Give the records again, word for word.

Data for processing Start Marker

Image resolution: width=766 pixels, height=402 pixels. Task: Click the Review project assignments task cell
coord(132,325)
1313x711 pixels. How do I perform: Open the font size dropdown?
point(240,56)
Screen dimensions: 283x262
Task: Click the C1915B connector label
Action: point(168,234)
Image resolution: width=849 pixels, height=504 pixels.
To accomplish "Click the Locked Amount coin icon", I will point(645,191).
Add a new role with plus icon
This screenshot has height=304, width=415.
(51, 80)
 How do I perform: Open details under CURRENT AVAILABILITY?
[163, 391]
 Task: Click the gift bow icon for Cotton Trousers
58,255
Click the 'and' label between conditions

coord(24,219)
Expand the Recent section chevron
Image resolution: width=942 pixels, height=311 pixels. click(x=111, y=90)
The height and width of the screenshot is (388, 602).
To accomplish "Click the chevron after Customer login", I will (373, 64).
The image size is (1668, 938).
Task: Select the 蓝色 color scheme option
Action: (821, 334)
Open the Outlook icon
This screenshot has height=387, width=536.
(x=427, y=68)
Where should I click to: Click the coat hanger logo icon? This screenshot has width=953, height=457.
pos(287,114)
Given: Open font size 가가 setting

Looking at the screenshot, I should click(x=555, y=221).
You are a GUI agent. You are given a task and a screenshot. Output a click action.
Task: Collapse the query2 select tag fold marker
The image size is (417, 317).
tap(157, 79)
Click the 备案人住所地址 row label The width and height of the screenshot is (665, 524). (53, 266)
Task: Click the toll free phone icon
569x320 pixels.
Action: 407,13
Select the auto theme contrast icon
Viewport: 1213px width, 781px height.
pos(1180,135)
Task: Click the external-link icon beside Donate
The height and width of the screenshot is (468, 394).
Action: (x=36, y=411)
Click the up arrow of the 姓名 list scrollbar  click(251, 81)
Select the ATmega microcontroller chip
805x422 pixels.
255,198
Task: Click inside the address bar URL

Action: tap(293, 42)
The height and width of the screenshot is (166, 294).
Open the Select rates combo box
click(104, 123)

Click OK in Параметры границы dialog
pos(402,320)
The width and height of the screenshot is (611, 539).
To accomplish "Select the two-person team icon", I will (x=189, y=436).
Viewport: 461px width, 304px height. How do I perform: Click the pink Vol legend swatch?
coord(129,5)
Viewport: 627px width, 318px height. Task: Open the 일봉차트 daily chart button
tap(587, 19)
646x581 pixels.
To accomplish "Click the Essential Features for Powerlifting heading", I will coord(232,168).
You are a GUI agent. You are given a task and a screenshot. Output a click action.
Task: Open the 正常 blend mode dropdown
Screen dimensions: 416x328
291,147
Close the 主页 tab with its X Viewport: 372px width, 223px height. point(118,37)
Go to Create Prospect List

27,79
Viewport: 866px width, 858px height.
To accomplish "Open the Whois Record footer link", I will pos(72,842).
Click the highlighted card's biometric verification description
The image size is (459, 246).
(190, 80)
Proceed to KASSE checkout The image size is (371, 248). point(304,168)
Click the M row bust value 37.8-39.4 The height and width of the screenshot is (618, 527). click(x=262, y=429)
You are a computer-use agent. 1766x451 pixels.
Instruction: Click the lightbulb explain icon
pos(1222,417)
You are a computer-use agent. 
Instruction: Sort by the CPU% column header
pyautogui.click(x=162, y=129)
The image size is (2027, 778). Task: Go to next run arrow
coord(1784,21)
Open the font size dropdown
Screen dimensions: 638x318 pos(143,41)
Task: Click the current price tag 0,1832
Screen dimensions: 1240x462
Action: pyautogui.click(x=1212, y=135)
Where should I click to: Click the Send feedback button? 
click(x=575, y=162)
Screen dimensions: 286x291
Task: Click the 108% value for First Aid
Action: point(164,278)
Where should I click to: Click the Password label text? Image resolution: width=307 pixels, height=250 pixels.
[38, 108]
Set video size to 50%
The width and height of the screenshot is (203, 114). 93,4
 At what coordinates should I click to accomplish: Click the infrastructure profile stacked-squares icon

Data for processing End Marker

[Exercise result]
Image resolution: width=766 pixels, height=402 pixels. Task: Click the Review project assignments task cell
coord(132,325)
1313x711 pixels. How do I perform: Open the font size dropdown?
point(240,56)
Screen dimensions: 283x262
Task: Click the C1915B connector label
Action: point(168,234)
Image resolution: width=849 pixels, height=504 pixels.
To accomplish "Click the Locked Amount coin icon", I will point(645,191).
Add a new role with plus icon
This screenshot has height=304, width=415.
(51, 80)
 How do I perform: Open details under CURRENT AVAILABILITY?
[163, 391]
 Task: Click the gift bow icon for Cotton Trousers
58,255
Click the 'and' label between conditions

coord(24,219)
Expand the Recent section chevron
Image resolution: width=942 pixels, height=311 pixels. click(x=111, y=90)
The height and width of the screenshot is (388, 602).
To accomplish "Click the chevron after Customer login", I will (373, 64).
The image size is (1668, 938).
Task: Select the 蓝色 color scheme option
Action: (821, 334)
Open the Outlook icon
This screenshot has height=387, width=536.
(x=427, y=68)
Where should I click to: Click the coat hanger logo icon? This screenshot has width=953, height=457.
pos(287,114)
Given: Open font size 가가 setting

Looking at the screenshot, I should click(x=555, y=221).
You are a GUI agent. You are given a task and a screenshot. Output a click action.
Task: Collapse the query2 select tag fold marker
The image size is (417, 317).
tap(157, 79)
Click the 备案人住所地址 row label The width and height of the screenshot is (665, 524). (53, 266)
Task: Click the toll free phone icon
569x320 pixels.
Action: 407,13
Select the auto theme contrast icon
Viewport: 1213px width, 781px height.
pos(1180,135)
Task: Click the external-link icon beside Donate
The height and width of the screenshot is (468, 394).
Action: (x=36, y=411)
Click the up arrow of the 姓名 list scrollbar  click(251, 81)
Select the ATmega microcontroller chip
805x422 pixels.
255,198
Task: Click inside the address bar URL

Action: tap(293, 42)
The height and width of the screenshot is (166, 294).
Open the Select rates combo box
click(104, 123)

Click OK in Параметры границы dialog
pos(402,320)
The width and height of the screenshot is (611, 539).
To accomplish "Select the two-person team icon", I will (x=189, y=436).
Viewport: 461px width, 304px height. How do I perform: Click the pink Vol legend swatch?
coord(129,5)
Viewport: 627px width, 318px height. Task: Open the 일봉차트 daily chart button
tap(587, 19)
646x581 pixels.
To accomplish "Click the Essential Features for Powerlifting heading", I will coord(232,168).
You are a GUI agent. You are given a task and a screenshot. Output a click action.
Task: Open the 正常 blend mode dropdown
Screen dimensions: 416x328
291,147
Close the 主页 tab with its X Viewport: 372px width, 223px height. point(118,37)
Go to Create Prospect List

27,79
Viewport: 866px width, 858px height.
To accomplish "Open the Whois Record footer link", I will pos(72,842).
Click the highlighted card's biometric verification description
The image size is (459, 246).
(190, 80)
Proceed to KASSE checkout The image size is (371, 248). point(304,168)
Click the M row bust value 37.8-39.4 The height and width of the screenshot is (618, 527). click(x=262, y=429)
You are a computer-use agent. 1766x451 pixels.
Instruction: Click the lightbulb explain icon
pos(1222,417)
You are a computer-use agent. 
Instruction: Sort by the CPU% column header
pyautogui.click(x=162, y=129)
The image size is (2027, 778). Task: Go to next run arrow
coord(1784,21)
Open the font size dropdown
Screen dimensions: 638x318 pos(143,41)
Task: Click the current price tag 0,1832
Screen dimensions: 1240x462
Action: pyautogui.click(x=1212, y=135)
Where should I click to: Click the Send feedback button? 
click(x=575, y=162)
Screen dimensions: 286x291
Task: Click the 108% value for First Aid
Action: point(164,278)
Where should I click to: Click the Password label text? Image resolution: width=307 pixels, height=250 pixels.
[38, 108]
Set video size to 50%
The width and height of the screenshot is (203, 114). 93,4
 At what coordinates should I click to accomplish: Click the infrastructure profile stacked-squares icon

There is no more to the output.